Affiliation:
1. Department of Physics of Complex Systems, ELTE Eötvös Loránd University, Pf. 32 H-1518, Budapest, Hungary
Abstract
ABSTRACT
We present our results from training and evaluating a convolutional neural network (CNN) to predict galaxy shapes from wide-field survey images of the first data release of the Dark Energy Survey (DES DR1). We use conventional shape measurements as ‘ground truth’ from an overlapping, deeper survey with less sky coverage, the Canada–France–Hawaii Telescope Lensing Survey (CFHTLenS). We demonstrate that CNN predictions from single band DES images reproduce the results of CFHTLenS at bright magnitudes and show higher correlation with CFHTLenS at fainter magnitudes than maximum likelihood model fitting estimates in the DES Y1 im3shape catalogue. Prediction of shape parameters with a CNN is also extremely fast, it takes only 0.2 ms per galaxy, improving more than 4 orders of magnitudes over forward model fitting. The CNN can also accurately predict shapes when using multiple images of the same galaxy, even in different colour bands, with no additional computational overhead. The CNN is again more precise for faint objects, and the advantage of the CNN is more pronounced for blue galaxies than red ones when compared to the DES Y1 metacalibration catalogue, which fits a single Gaussian profile using riz band images. We demonstrate that CNN shape predictions within the metacalibration self-calibrating framework yield shear estimates with negligible multiplicative bias, m < 10−3, and no significant point spread function (PSF) leakage.

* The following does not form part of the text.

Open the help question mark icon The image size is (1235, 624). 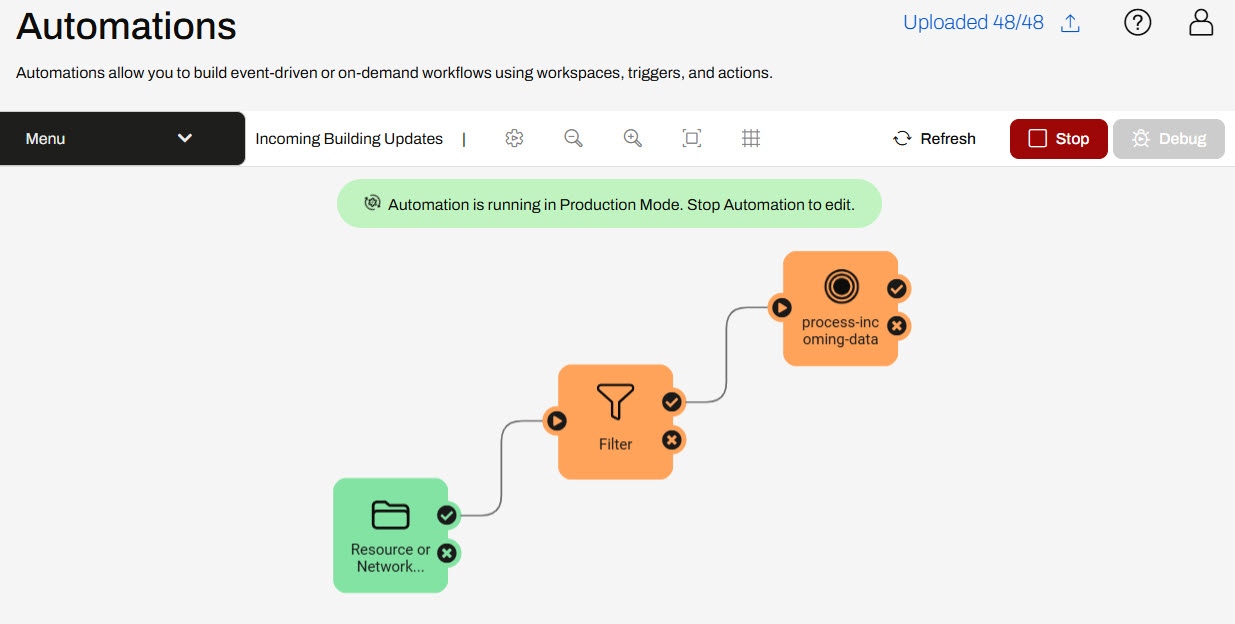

Our proposed set-up is applicable to current and next-generation weak lensing surveys where higher quality ‘ground truth’ shapes can be measured in dedicated deep fields.
Funder
National Research, Development and Innovation Office
National Quantum Technologies Program
Publisher
Oxford University Press (OUP)
Subject
Space and Planetary Science,Astronomy and Astrophysics
Cited by
7 articles.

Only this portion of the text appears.